伊豆半島が多くのライダーに人気なのは、美しい自然とワインディングがあるだけでなく、美味しい食の宝庫だから。
今回は伊豆タンデムツーリングで訪れたグルメスポットをご紹介します。
伊豆のランチは海鮮以外にも魅力的なものがいっぱい
伊豆半島には色々な飲食店があって、様々な食を楽しむことができます。
食いしん坊なライダーにとって、ランチに何を食べるかはとても重要。
美味しいランチを食べることができれば、それだけで1日の充実度がアップすることは確実です。
もつ好きなら一度は食して欲しい牛もつ煮『大衆食堂のぐち』
「わざわざ伊東まで行ったのにもつ煮なんて」と思う人もいるかもしれませんが、ここのもつ煮は他とちょっと違います。
断言してしまいますが、わざわざ伊東まで行って食べる価値あります。
最近は豚もつをトロトロになるまで煮込んだもつ煮が人気だったりするのですが、ここで使っているのは豚ではなく牛もつ。
更に火の通し方も独特。
長時間煮ると確かにもつは柔らかくはなりますが、本来の味が抜けてしまうし、小さく縮んでしまいます。
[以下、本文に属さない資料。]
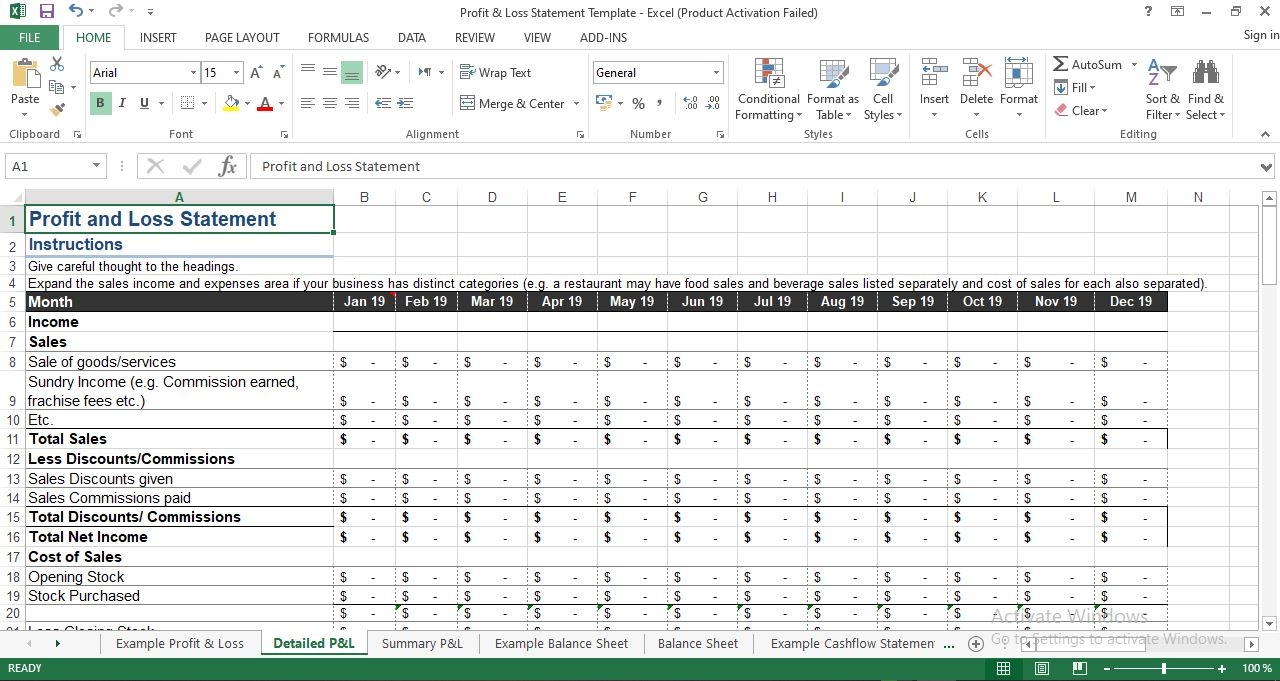Select the Italic formatting icon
美味しい脂とコラーゲンをタップリ含んだ牛もつにそんなことをしてしまったら勿体ない。
ということでご主人は、牛もつ本来の美味しさを最高に引き出す温度と時間を管理して煮込んでいるのです。
これがイチオシの牛もつ煮定食。
火の通し方、さすがです。
牛もつの脂がトロトロ状態になっているのに食感もしっかり残されています。
それでいてくどくない。
せっかくの美味しいもつなので、通な食べ方も紹介しておきましょう。
もつとご飯を半分ずつ残しておいて、最後にご飯にもつをぶっかけて「もつ丼」を作るのです。
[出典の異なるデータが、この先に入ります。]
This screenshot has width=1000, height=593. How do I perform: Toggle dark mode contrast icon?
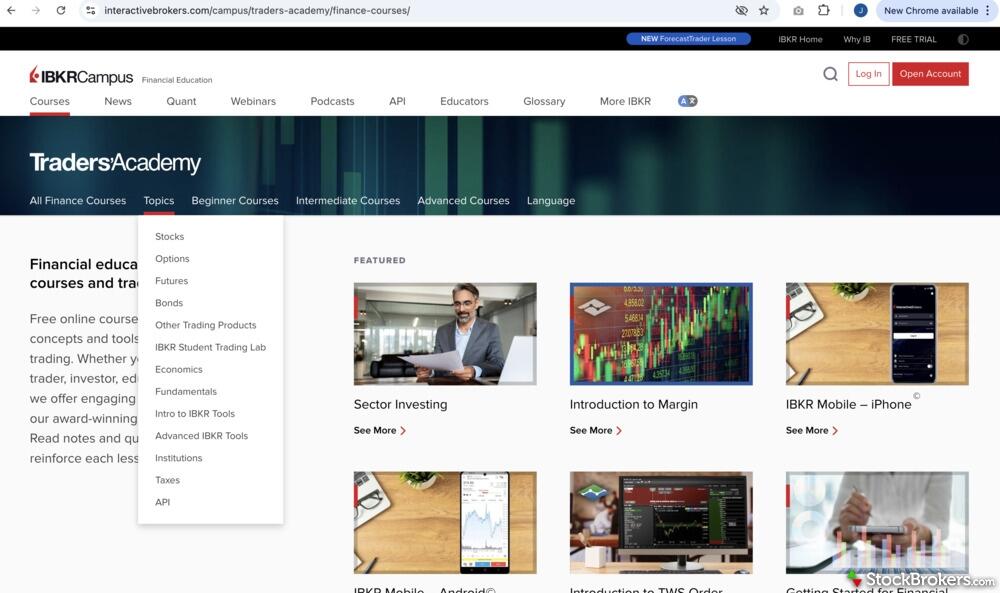pyautogui.click(x=963, y=39)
甘すぎない汁がご飯に絡んで、最強の食べ物に進化します。
実はご主人、その昔は大田区にある平和島の競艇場(現BOAT RACE平和島)でもつ煮を作っていたんだとか。
熱海でお店を開いた現在も牛もつは、当時の業者から仕入れるために伊東からわざわざ平和島まで取りに行くのだと言います。
妥協することなく美味いもつ煮を追求する姿勢はさすがプロ。
観光客だけでなく、地元の人で賑わっているというのも、このお店がいかに誠実な仕事をしてきたかの証拠。
地元の常連さん達は「何を食べても美味しい」と口を揃えて言います。
ちなみに伊東は、昭和な食堂が数多く残る食堂の街でもあります。
しかも平均値がとても高いのです。
ツーリングで伊東方面を訪れるのなら、そういう昭和な食堂を開拓するのも面白いかもしれません。
【 大衆食堂のぐち 】
住所:〒414-0027 静岡県伊東市竹の内2-3
電話番号:0557-37-6881
営業時間:11:30〜23:00
Webサイト:大衆食堂のぐち
下田でガッツリトンカツを食べるなら『とんかつ一(はじめ)』
下田駅に近いとんかつ一(はじめ)は、サービスと盛りの良さで地元客はもちろん、観光客にも人気。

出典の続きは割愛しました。